Top of Supplied information

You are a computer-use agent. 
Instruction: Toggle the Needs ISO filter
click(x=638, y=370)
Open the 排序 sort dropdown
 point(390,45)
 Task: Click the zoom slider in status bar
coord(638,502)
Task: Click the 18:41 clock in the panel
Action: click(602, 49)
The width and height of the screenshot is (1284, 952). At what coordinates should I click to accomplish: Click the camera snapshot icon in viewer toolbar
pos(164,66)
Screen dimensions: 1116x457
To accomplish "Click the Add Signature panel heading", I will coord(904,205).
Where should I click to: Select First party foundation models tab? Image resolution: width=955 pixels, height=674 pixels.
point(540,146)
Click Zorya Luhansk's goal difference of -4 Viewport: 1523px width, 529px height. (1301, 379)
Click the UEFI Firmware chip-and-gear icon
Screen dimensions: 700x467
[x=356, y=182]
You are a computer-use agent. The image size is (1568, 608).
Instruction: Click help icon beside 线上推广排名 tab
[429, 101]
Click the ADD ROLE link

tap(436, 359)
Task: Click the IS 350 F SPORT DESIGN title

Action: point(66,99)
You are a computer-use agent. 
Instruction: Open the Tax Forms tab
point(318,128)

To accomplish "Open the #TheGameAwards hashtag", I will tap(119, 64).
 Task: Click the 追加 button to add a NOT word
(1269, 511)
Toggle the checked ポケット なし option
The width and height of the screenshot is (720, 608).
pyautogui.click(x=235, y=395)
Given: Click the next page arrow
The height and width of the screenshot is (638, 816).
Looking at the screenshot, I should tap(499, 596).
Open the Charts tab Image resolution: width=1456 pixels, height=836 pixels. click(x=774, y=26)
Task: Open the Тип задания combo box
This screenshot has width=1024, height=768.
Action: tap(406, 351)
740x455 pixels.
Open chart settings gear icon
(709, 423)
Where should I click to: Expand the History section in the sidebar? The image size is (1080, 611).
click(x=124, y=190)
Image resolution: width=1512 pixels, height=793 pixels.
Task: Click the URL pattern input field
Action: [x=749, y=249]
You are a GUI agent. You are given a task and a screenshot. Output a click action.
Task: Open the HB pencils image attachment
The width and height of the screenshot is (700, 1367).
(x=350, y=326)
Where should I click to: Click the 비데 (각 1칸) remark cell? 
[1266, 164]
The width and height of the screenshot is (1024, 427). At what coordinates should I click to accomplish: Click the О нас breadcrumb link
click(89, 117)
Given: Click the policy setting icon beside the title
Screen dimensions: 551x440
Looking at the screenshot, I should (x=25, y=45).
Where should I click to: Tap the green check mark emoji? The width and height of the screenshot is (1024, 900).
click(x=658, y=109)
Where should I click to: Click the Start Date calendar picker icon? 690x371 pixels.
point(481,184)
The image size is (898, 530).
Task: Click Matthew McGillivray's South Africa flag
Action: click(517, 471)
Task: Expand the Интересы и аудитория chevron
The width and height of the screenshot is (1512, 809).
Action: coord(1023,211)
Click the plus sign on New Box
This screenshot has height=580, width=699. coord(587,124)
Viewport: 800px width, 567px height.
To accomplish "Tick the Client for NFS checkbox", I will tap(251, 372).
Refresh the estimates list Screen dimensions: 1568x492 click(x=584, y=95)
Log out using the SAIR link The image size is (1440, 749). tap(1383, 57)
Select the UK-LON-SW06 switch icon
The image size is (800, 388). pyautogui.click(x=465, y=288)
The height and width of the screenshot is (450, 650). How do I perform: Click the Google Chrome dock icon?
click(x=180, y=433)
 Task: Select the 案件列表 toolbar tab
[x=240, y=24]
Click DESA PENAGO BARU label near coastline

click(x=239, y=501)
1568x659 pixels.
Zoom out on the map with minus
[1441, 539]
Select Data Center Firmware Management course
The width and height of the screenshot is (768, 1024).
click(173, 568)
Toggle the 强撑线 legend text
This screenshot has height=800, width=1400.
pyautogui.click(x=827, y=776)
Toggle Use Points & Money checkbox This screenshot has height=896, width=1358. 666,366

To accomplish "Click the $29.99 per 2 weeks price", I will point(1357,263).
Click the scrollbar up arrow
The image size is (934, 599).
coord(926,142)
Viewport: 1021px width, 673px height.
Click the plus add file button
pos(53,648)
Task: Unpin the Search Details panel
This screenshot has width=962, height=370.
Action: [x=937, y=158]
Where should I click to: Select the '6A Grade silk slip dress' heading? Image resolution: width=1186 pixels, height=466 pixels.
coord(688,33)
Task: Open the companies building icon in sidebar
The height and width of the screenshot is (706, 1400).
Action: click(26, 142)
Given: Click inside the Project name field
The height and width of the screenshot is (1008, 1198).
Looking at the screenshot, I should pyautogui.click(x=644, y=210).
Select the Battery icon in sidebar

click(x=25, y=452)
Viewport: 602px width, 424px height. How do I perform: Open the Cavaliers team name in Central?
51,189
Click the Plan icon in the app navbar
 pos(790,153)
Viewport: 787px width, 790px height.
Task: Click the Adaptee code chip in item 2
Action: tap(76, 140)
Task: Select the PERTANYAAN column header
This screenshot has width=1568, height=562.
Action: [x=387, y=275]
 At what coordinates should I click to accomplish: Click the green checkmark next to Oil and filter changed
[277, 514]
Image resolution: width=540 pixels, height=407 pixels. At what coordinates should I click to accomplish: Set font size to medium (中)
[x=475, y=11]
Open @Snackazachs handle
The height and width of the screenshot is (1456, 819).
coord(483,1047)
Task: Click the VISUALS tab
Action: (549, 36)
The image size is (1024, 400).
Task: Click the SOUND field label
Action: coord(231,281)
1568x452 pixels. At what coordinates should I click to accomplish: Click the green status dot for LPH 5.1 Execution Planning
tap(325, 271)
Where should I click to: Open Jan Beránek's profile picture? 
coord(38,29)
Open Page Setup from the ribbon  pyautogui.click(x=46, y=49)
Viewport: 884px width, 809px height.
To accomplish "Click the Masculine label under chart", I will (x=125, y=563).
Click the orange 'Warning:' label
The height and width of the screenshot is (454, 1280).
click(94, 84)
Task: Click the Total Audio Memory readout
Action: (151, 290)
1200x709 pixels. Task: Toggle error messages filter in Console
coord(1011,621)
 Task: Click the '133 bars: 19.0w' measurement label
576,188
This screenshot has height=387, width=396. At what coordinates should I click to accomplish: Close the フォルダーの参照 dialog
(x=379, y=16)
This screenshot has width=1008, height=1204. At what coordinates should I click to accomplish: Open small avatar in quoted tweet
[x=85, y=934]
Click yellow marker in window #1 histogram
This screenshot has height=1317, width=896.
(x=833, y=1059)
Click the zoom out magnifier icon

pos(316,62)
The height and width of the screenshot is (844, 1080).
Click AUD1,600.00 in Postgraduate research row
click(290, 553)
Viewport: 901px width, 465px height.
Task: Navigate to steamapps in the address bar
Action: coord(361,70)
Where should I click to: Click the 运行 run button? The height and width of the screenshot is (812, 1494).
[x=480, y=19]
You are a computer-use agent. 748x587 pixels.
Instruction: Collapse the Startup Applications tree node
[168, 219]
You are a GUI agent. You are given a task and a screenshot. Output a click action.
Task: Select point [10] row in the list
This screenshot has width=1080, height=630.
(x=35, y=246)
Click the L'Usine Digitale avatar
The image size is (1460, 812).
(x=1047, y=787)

Bottom of Supplied information

- What to do -
Only the lines from the one containing "Where should I click to: Select First" through the one containing "Click Zorya Luhansk's" are to be retyped, both boundary lines included, with no other material.

- Completed exercise -
Where should I click to: Select First party foundation models tab? Image resolution: width=955 pixels, height=674 pixels.
point(540,146)
Click Zorya Luhansk's goal difference of -4 Viewport: 1523px width, 529px height. (1301, 379)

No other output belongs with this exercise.